RSPCA head of public affairs David Bowles said: “The government’s long-awaited move to introduce ‘method of production’ labelling is very welcome, though must not be used as justification to allow import of lower welfare imports that would be illegal if produced in the UK.
He added: “We know from shell eggs that mandatory labelling works. But it’s a backstop and the Government needs to ensure its stated commitment not to negotiate away our higher animal welfare is put into legislation.”
Currently, producers are not legally required to provide consumers with information about the method of production at the point of sale. Many products are marketed with images of rolling fields, happy animals or fictional farm names regardless of where those animals are reared.
The RSPCA has long championed mandatory 'method of production' labelling, to help consumers understand how those farm animals were raised. In turn, this would give farmers more incentive to produce to higher welfare standards, but it would not prevent the import of goods produced to lower welfare standards coming into the UK.

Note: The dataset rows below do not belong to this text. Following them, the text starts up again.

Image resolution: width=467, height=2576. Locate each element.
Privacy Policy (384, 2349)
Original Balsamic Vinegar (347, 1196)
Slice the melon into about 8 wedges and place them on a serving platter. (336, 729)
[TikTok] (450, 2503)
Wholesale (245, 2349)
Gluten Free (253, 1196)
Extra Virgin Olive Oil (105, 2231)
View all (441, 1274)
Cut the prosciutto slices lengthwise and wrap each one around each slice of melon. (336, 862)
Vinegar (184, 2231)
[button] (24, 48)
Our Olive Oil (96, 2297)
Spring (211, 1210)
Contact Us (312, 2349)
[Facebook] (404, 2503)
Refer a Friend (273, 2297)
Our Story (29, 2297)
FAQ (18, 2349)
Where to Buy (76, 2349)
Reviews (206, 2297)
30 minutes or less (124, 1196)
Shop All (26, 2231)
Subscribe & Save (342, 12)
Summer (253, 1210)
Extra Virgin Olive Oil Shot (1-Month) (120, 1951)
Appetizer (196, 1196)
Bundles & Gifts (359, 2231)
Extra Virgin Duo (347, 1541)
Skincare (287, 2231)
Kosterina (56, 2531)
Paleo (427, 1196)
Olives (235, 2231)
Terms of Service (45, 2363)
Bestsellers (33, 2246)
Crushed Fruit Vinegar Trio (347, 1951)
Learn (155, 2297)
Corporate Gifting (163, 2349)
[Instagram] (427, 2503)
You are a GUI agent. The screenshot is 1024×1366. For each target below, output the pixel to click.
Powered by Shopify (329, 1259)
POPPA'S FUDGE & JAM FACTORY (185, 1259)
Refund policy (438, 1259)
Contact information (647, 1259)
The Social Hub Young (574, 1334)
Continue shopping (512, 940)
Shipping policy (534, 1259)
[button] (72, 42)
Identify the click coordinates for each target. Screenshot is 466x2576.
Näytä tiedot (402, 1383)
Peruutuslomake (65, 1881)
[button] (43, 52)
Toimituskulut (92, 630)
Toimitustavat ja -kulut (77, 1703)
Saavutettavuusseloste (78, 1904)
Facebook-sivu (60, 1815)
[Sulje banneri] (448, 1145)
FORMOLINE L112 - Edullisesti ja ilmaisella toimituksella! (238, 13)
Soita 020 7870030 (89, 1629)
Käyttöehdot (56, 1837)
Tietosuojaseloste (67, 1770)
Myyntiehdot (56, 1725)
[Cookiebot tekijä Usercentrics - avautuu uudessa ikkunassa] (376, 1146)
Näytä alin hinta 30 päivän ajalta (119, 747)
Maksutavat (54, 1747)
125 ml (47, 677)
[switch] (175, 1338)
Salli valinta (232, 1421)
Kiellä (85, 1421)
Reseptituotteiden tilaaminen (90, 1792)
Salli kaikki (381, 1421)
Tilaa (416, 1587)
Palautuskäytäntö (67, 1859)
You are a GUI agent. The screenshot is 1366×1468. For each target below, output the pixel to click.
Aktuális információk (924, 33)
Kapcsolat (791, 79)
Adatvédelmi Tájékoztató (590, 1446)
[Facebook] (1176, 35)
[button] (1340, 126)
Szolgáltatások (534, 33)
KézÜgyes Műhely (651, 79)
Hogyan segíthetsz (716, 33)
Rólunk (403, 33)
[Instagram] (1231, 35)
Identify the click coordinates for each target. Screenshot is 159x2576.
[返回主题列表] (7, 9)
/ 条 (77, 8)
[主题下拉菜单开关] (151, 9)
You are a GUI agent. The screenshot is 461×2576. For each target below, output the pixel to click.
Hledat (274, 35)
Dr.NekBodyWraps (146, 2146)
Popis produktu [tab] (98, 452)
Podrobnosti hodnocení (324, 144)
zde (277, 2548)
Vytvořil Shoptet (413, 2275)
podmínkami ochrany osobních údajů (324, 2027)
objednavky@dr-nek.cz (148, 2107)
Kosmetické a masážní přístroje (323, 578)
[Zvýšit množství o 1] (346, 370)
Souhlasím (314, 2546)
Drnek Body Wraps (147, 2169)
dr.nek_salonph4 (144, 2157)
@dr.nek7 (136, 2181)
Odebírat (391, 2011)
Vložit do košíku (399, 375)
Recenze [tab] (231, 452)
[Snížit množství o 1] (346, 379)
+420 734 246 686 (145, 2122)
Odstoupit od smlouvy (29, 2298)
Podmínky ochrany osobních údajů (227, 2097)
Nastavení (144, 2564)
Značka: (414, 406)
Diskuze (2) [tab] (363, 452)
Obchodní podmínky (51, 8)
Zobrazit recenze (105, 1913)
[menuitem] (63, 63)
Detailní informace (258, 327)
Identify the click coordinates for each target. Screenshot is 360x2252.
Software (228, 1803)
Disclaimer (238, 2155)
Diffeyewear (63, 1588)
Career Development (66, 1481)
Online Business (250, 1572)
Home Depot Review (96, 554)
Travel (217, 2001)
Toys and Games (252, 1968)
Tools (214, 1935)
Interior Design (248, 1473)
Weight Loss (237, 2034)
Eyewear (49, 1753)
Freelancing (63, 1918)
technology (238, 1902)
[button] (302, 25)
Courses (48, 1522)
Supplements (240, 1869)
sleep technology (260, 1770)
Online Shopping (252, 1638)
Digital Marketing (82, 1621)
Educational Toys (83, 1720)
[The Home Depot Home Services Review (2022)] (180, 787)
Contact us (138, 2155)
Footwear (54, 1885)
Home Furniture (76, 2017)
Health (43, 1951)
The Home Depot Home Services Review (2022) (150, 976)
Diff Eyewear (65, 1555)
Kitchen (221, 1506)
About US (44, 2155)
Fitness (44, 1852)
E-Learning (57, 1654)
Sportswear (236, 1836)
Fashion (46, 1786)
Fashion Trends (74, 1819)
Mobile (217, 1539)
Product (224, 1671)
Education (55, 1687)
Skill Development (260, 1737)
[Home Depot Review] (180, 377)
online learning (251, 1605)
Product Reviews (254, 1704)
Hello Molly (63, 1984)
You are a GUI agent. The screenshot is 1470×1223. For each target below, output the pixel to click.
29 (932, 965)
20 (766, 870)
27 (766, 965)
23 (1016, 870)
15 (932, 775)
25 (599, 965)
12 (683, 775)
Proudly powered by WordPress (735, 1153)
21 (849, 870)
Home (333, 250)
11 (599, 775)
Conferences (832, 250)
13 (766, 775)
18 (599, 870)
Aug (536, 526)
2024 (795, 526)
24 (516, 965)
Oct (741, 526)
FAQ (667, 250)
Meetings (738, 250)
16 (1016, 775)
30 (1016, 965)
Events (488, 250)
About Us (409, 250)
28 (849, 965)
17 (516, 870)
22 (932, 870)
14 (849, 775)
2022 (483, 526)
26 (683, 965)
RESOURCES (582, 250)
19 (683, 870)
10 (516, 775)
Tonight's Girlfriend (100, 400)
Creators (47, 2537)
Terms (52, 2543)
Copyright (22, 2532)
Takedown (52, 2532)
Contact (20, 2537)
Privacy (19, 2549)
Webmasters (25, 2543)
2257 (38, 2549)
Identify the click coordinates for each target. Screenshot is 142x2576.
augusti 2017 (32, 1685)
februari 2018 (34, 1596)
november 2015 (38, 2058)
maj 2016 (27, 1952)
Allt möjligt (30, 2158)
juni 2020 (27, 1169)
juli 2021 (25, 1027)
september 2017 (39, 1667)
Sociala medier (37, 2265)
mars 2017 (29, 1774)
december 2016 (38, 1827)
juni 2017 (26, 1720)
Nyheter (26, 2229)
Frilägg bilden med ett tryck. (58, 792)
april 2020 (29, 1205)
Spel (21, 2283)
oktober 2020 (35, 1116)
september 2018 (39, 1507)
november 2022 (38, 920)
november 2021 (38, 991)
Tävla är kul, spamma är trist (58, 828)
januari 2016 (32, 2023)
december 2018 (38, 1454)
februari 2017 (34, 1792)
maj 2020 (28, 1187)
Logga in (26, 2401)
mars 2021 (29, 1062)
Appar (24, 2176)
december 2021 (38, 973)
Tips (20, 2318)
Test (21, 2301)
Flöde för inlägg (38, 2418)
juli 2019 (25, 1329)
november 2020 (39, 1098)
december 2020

Mr Bowles continued: “The UK currently bans products such as chlorinated chicken, hormone-treated beef or cruel farming practices like the conventional battery cage for egg production or pig sow stalls. Unless we uphold these standards, we face a race to the bottom, where price, not quality, influences what ends up on our supermarket shelves.
“There are big opportunities to highlight on products how animals are produced, particularly for chickens, pigs and even salmon. But while ‘method of production’ labelling is a significant step in the right direction, ensuring animal products that are imported to the UK meet our higher welfare standards must be a priority to protect the integrity of UK food and the commercial viability of UK farming.”